What does this article about types of production cover?
Primary: Extracts raw materials (eg farming, mining)
Secondary: Manufactures products (eg car production)
Tertiary: Provides services (eg banking, hairdressing)
UK economic shifts: Moved from agriculture to manufacturing during the Industrial Revolution, then to services in the 20th century.
What are the types of production?
The sectors of industry and the economy explained
NARRATOR: Sectors of industry relate to what businesses do.
Primary sector businesses exploit or extract raw materials, like trees, fish, and oil.
Businesses in the secondary sector manufacture goods, often using the output from the primary sector. The construction industry is also in the secondary sector.
Tertiary sector businesses provide services, like shops, hospitals, and hotels.
Businesses also operate in three sectors of the economy. Sectors of the economy relate to how businesses are owned and how they are financed.
Private sector businesses, like sole traders, partnerships, and private limited companies, are owned by private individuals. Their aim is to make a profit.
Businesses in the public sector don't aim to make a profit. They're funded by the government and provide essential services like health and education.
Third sector businesses, like charities and social enterprises, are not for profit. They raise awareness of a cause or raise funds for their members.
Sectors of industry relate to what businesses do, and sectors of the economy relate to how they are owned and how they are financed.
The three main types of production (sometimes called the sectors of industry) in which a company can operate are:
primary
secondary
tertiary
What is primary production?
The primary sector of industry is concerned with the extraction of raw materials or natural resources from the land. Any business that grows goods or extracts materials from the land would be classed as a primary sector business.
Examples of businesses that operate in the primary sector would be farming, mining, fishing or oil production.

What is secondary production?
The secondary sector of industry is concerned with manufacturing. This involves taking raw materials from the primary sector and converting them into new products.
Examples of businesses that operate in the secondary sector are car manufacturers, food production or building companies.

What is tertiary production?
The tertiary sector of industry is concerned with providing a service. Services are activities that are done by people or businesses for consumers.
Examples of businesses that operate in the tertiary sector are hairdressers, banks, supermarkets or cinemas.

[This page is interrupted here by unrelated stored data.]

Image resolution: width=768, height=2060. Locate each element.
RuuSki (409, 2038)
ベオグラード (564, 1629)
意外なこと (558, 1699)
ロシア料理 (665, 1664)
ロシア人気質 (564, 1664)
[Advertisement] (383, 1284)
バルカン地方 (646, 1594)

The UK economy: a changing picture
The UK economy has undergone a significant transformation over centuries. Initially, the backbone of the British economy was primary production. This meant that most people were involved in activities like farming, fishing, and mining. This period dominated until around the mid-18th century.
The Industrial Revolution, roughly from the late 1700s to the mid-1800s, marked a dramatic shift. The UK transformed into a manufacturing powerhouse, with factories springing up across the country. This era is known as secondary production. Industries like textiles, iron, and steel became the driving force of the economy. Millions of people left farms to work in bustling cities, drawn by the promise of new jobs.

However, the landscape changed once more in the latter half of the 20th century. The UK gradually moved towards a tertiary sector economy, where services became the dominant force. This meant a shift from making things to providing services like banking, education, and healthcare. This transformation was fuelled by technological advancements, globalisation, and changing consumer demands.

What factors contribute to economic shifts
Industrial Revolution:
The invention of machinery during this period significantly increased manufacturing efficiency. This meant factories could produce more goods with fewer workers, reducing the need for manual labour in agriculture. People were drawn away from farms to cities in search of factory jobs.
Globalisation and resource discovery:
The discovery of new resources and the expansion of global trade provided opportunities and incentives for industrial growth. Businesses could access a wider range of materials and reach new markets for their manufactured goods. For example, the discovery of vast coal reserves in Britain fuelled the Industrial Revolution.
Technological advancements:
Recent advancements in technology, like computers and automation, have further transformed the job market. These technologies have streamlined manufacturing processes, leading to a decline in manufacturing jobs. Conversely, they have created new opportunities in the service sector, requiring different skill sets. For instance, the rise of computers has led to a surge in demand for service-sector jobs like web design and software development.

Try the types of production quiz
Final checks
What was the dominant sector of the UK economy before the Industrial Revolution, and what activities were people primarily engaged in?
The primary sector was dominant before the Industrial Revolution, with most people involved in farming, fishing, and mining.